2022.09.20

020 「普通」でいること

取材というのは本当に難しい。「取材」というと、記者の仕事に限定されて考えられがちだが、たぶん多くの仕事に取材の要素はある。接客、営業、マーケティング、調査など、向き合う相手の情報を得る、という意味では多くの人が日常的に使っているスキルだろう。もしかしたら、仕事以外でも、「相手を知る」という意味ではコミュニケーションのすべてが取材といえるかもしれない。

だから奥深く、難しく、何度やっても失敗をする。

2000年代の初め、タイのメコン川沿いの村に、HIV感染症の取材に行ったことがある。当時まだHIV感染症は「不治の病」との認識が広がっており、患者は社会的に差別の対象にもなっていた。自分が患者であることを隠して暮らしている人たちもいたため、取材は容易ではなかったが、その時の取材対象者は周囲にも病気のことを公表していた女性だったので、取材に伺うことにした。

彼女の職業は農業で、家庭内の感染だったとみられる。小さな子供がいた、と記憶している。約束の時間に家に着くと彼女は畑に出ていた。家族が呼んで来てくれるというので、しばらく待った。やがて、小柄な女性がやってきて、私はインタビューを始めた。

私は彼女の日常について尋ねた。体調はどうか、気を付けていることは何か、不安に思うことは何か、周囲の人々との関係は変わったか……。当時の社会事情から、感染者本人に話を聴けることは珍しかったので、私は勢い込んでいたに違いない。

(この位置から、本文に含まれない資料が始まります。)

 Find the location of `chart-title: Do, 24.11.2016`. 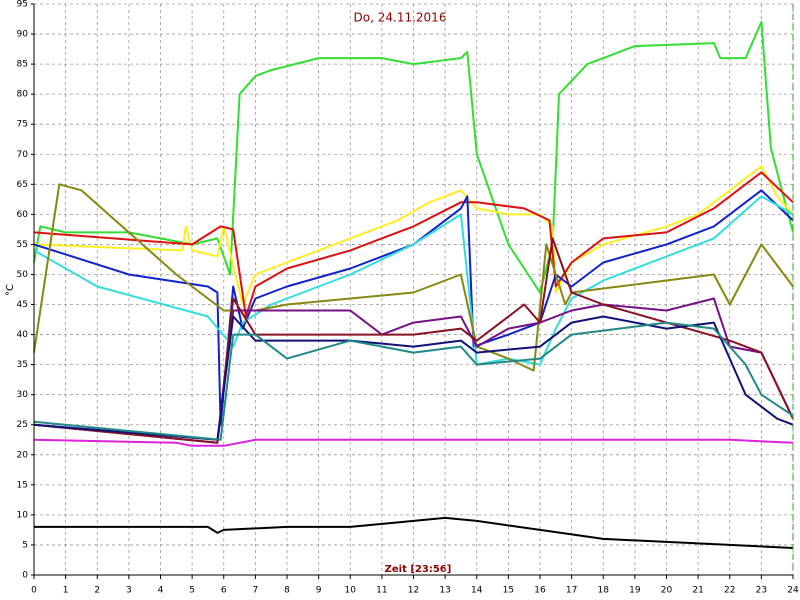

chart-title: Do, 24.11.2016 is located at coordinates (400, 18).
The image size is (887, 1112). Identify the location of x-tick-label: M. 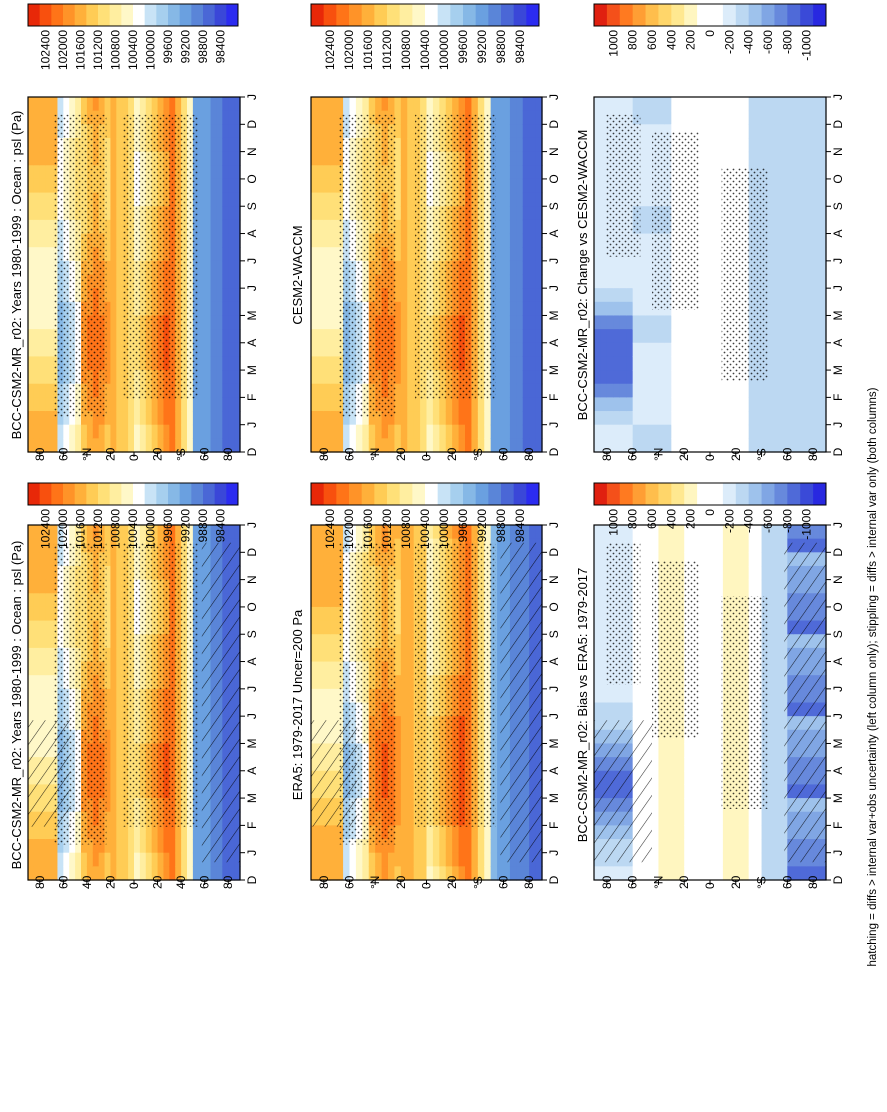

しかし彼女の答えは、多くの場合、「普通です」のひと言だった。体調は普通、周りの人との関係も普通、自分の気持ちも普通。自分勝手な話だが、「取材を受けてくれたのに、本当のことを話してくれないのだろうか」といういらだちが私の声や表情に現れてしまったのだろう、「そうですか」と、不満げに黙ってしまった私に彼女は言った。「普通でいたいんです」。

その言葉に私ははっとした。私は感染者の苦悩を伝えたいという私の事情にのみ関心を寄せ、彼女が「どうありたいか」を思いやることがなかった。治療薬も十分にないころ、社会的にも差別され、不安でないわけがない。苦しくないわけがない。でも、自宅で家族と暮らす彼女は、「普通でいること」で不安や苦しみを何とか乗り越えようとしている。彼女の「普通です」という言葉に込められた思いの深さと、感染者をステレオタイプな型にはめて伝えようと必死だった自分の浅はかさに、私はとても恥ずかしい思いをした。

コミュニケーションは時に誘導的になる。自分の考えを伝えるだけでなく、意図したことを引き出したいという誘惑にかられる。向き合った相手の中にあるものを引き出すのは、重要なことだ。しかし、引き出したつもりでいて、実は相手が自分の期待に合わせてくれただけ、という誘導尋問をしてはいないだろうか。

結論を急がず、決めつけをせず、まずは無心で相手や対象物に向き合うことから始めたい。――そう思うが、なかなかできないものである。生涯、勉強だ。